5 Primary Benefits Of Taking A Loan Against Property
Taking a loan on the property has many benefits:
1. Interest Rates Are Nominal On Loan Against Property
Loans against property are one of those facilities which could come in handy when you need to borrow some money on an urgent basis or if you want to invest in something and aren’t able to find your finances.
It is where someone lends you money by taking over your assets like land, building, apartment, flats, etc. The property loan interest rate is nominal compared to personal loans.
2. LAP Loan Gives Big Loan Amount
Banks, NBFCs, and other finance companies offer a large sum of money after calculating the current market value of your property. You will get 50 to 70% of the loan amount for the property you put as collateral.
The higher your property market value, the big the loan amount you will get on your property.
3. LAP Loans Have Large Tenure
Most LAP loans offer tenure up to 20 years or even more.

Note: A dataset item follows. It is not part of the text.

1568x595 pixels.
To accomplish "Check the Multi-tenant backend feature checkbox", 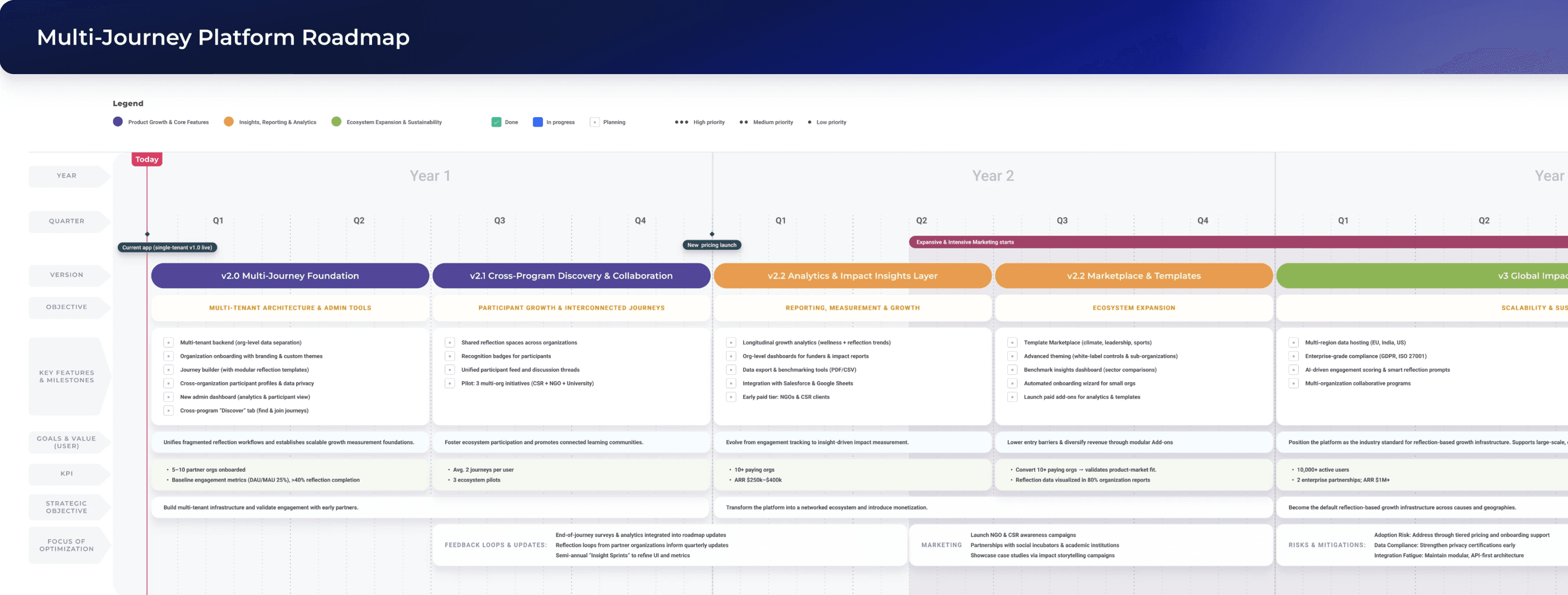I will 169,342.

This option is handy to pay off your LAP loan over longer periods, which is beneficial if you cannot make large lump sum payments.
Also, by paying off your home loan over longer periods, you can enjoy tax benefits on your interest payments for that year.

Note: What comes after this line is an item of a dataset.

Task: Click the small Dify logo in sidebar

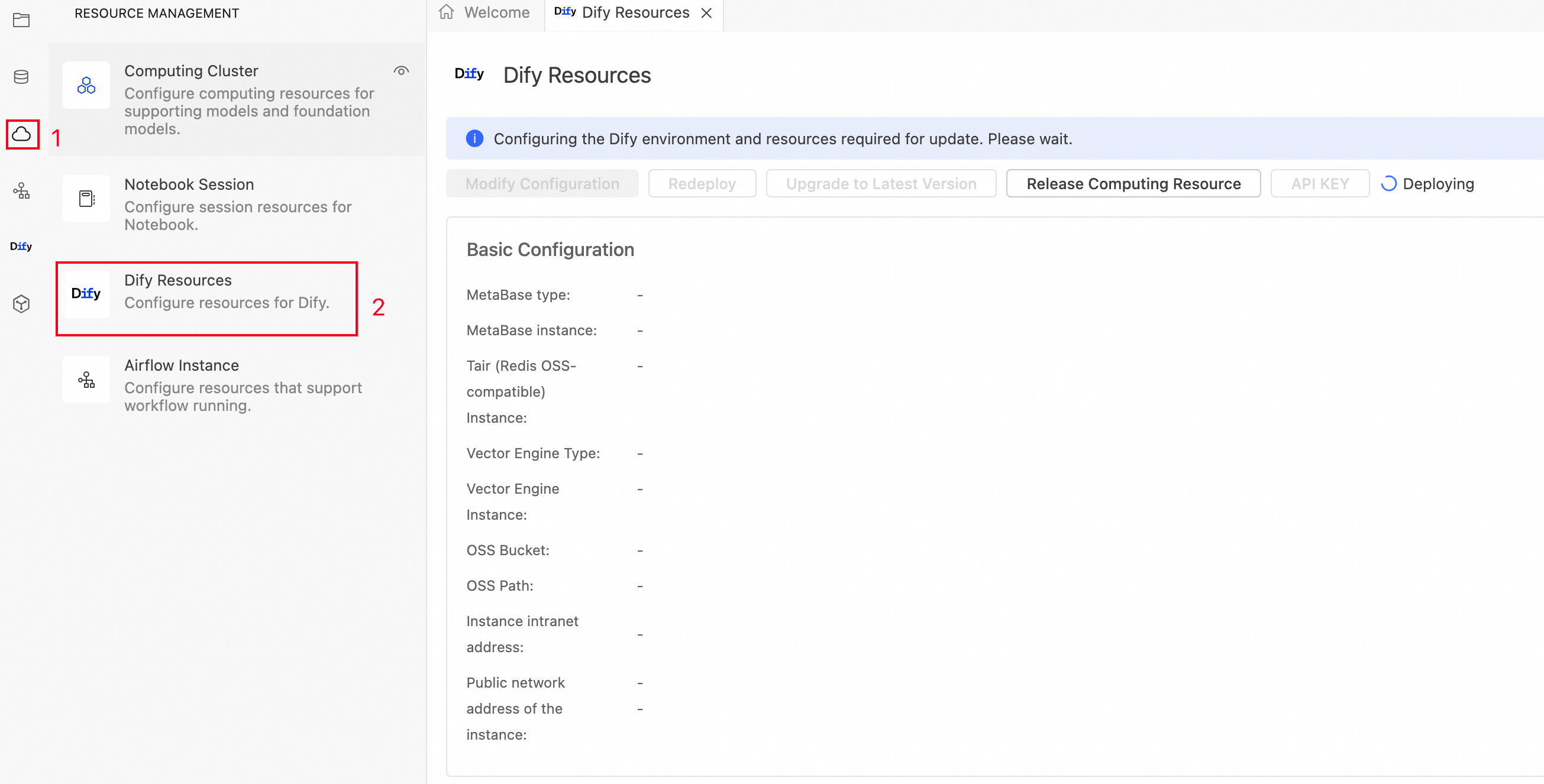Action: [21, 247]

The repayment schedule for most LAP loans is flexible, so you can choose how much and when you want to pay each month. For example, suppose your monthly income has dropped due to illness or loss of employment. In that situation, you can ask for an adjustment in your repayment schedule with most banks and financial institutions offering these loans.
4. LAP Loan Can Also Approve With a Low Credit Score
If you need money and have collateral, such as a home or commercial building, try applying for a LAP Loan. It’s easier to get a LAP Loan if you have a low credit score or limited credit history.
Many banks or other lenders do their evaluation and provide loans on property without concerning your credit score.
5. Eligibility Criteria For LAP Is Flexible
A Loan Against Property (LAP) is a secured loan that provides financing for expanding a current business or other liabilities. Banks, financial institutions, and NBFCs offer loans against properties on some flexible terms and conditions.
The amount of money you can get from LAP ranges from 50% to 70% of your home’s market value. The applicant should meet all statutory requirements such as legitimate property documents, occupancy certificate, identity, and address proof to be eligible for LAP.
Drawbacks Of Taking Loan Against Property
- Risky when you have only one property under your name
- The lender holds all the major rights on your mortgaged property
- The lender acquires the right to sell your property if you fail to pay the due amount
- A lender has the right to claim pending dues from the borrower even if the lender sold the mortgaged property
Loan Against Property is a popular option to access credit at short notice. Lenders find it safer to offer credit where a home or piece of land is the collateral. Because of such reasons, more and more people apply for LAP. Getting money out of your home can help you if you’re looking to start a business or need some extra cash for an emergency. Plus, with interest rates on these loans averaging between 8 to 11%, it is a preferable option over a personal loan with its high-interest rate.